▸ THE REQUEST
Rewrite all of the entries below, changing every "computer-use agent" to "desktop automation agent" and leaving everything else the same.

▸ DATA PROVIDED
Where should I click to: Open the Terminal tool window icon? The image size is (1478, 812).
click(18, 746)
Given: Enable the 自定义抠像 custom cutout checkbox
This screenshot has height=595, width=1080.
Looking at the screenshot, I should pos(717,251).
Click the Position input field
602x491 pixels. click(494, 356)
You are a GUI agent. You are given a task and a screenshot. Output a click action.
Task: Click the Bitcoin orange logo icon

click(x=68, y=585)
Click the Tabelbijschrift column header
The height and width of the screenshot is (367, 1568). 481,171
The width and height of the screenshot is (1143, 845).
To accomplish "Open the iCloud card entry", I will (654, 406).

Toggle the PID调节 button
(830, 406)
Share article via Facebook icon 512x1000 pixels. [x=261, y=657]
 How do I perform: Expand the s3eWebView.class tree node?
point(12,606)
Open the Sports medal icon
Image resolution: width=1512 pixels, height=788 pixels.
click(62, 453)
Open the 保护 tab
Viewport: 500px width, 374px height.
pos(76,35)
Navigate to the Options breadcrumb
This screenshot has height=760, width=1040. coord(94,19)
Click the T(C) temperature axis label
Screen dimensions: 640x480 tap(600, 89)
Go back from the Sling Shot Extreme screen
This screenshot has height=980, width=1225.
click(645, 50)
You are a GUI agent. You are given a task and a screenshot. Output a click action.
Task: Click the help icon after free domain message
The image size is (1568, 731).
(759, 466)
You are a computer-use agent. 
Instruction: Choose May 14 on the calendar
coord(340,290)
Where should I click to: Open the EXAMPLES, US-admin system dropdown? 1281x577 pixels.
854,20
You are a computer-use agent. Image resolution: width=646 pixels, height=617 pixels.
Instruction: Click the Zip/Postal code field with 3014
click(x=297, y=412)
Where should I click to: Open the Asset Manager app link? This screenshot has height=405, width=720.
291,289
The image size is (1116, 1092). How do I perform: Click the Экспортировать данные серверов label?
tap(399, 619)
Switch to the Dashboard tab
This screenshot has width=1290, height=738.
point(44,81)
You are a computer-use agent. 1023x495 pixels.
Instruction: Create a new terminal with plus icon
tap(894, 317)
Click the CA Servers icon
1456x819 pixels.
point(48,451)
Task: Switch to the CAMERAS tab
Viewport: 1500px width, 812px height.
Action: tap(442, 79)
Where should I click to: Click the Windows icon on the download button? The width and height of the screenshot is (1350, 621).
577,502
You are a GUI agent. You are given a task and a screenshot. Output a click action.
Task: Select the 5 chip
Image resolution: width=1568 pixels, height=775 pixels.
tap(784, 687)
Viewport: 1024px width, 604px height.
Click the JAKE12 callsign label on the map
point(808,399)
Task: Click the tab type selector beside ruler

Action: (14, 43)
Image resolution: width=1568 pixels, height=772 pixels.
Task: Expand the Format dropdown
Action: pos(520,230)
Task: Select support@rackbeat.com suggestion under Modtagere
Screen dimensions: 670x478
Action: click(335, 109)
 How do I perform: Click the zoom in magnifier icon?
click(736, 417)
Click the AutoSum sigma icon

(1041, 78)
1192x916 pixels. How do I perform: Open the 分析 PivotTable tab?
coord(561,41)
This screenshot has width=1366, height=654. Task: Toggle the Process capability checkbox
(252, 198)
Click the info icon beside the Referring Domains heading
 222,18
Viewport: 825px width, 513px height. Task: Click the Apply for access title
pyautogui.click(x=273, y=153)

▸ COMPLETE RESPONSE
Where should I click to: Open the Terminal tool window icon? The image size is (1478, 812).
click(18, 746)
Given: Enable the 自定义抠像 custom cutout checkbox
This screenshot has height=595, width=1080.
Looking at the screenshot, I should pos(717,251).
Click the Position input field
602x491 pixels. click(494, 356)
You are a GUI agent. You are given a task and a screenshot. Output a click action.
Task: Click the Bitcoin orange logo icon

click(x=68, y=585)
Click the Tabelbijschrift column header
The height and width of the screenshot is (367, 1568). 481,171
The width and height of the screenshot is (1143, 845).
To accomplish "Open the iCloud card entry", I will (654, 406).

Toggle the PID调节 button
(830, 406)
Share article via Facebook icon 512x1000 pixels. [x=261, y=657]
 How do I perform: Expand the s3eWebView.class tree node?
point(12,606)
Open the Sports medal icon
Image resolution: width=1512 pixels, height=788 pixels.
click(62, 453)
Open the 保护 tab
Viewport: 500px width, 374px height.
pos(76,35)
Navigate to the Options breadcrumb
This screenshot has height=760, width=1040. coord(94,19)
Click the T(C) temperature axis label
Screen dimensions: 640x480 tap(600, 89)
Go back from the Sling Shot Extreme screen
This screenshot has height=980, width=1225.
click(645, 50)
You are a GUI agent. You are given a task and a screenshot. Output a click action.
Task: Click the help icon after free domain message
The image size is (1568, 731).
(759, 466)
You are a desktop automation agent. 
Instruction: Choose May 14 on the calendar
coord(340,290)
Where should I click to: Open the EXAMPLES, US-admin system dropdown? 1281x577 pixels.
854,20
You are a desktop automation agent. Image resolution: width=646 pixels, height=617 pixels.
Instruction: Click the Zip/Postal code field with 3014
click(x=297, y=412)
Where should I click to: Open the Asset Manager app link? This screenshot has height=405, width=720.
291,289
The image size is (1116, 1092). How do I perform: Click the Экспортировать данные серверов label?
tap(399, 619)
Switch to the Dashboard tab
This screenshot has width=1290, height=738.
point(44,81)
You are a desktop automation agent. 1023x495 pixels.
Instruction: Create a new terminal with plus icon
tap(894, 317)
Click the CA Servers icon
1456x819 pixels.
point(48,451)
Task: Switch to the CAMERAS tab
Viewport: 1500px width, 812px height.
Action: tap(442, 79)
Where should I click to: Click the Windows icon on the download button? The width and height of the screenshot is (1350, 621).
577,502
You are a GUI agent. You are given a task and a screenshot. Output a click action.
Task: Select the 5 chip
Image resolution: width=1568 pixels, height=775 pixels.
tap(784, 687)
Viewport: 1024px width, 604px height.
Click the JAKE12 callsign label on the map
point(808,399)
Task: Click the tab type selector beside ruler

Action: (14, 43)
Image resolution: width=1568 pixels, height=772 pixels.
Task: Expand the Format dropdown
Action: pos(520,230)
Task: Select support@rackbeat.com suggestion under Modtagere
Screen dimensions: 670x478
Action: click(335, 109)
 How do I perform: Click the zoom in magnifier icon?
click(736, 417)
Click the AutoSum sigma icon

(1041, 78)
1192x916 pixels. How do I perform: Open the 分析 PivotTable tab?
coord(561,41)
This screenshot has width=1366, height=654. Task: Toggle the Process capability checkbox
(252, 198)
Click the info icon beside the Referring Domains heading
 222,18
Viewport: 825px width, 513px height. Task: Click the Apply for access title
pyautogui.click(x=273, y=153)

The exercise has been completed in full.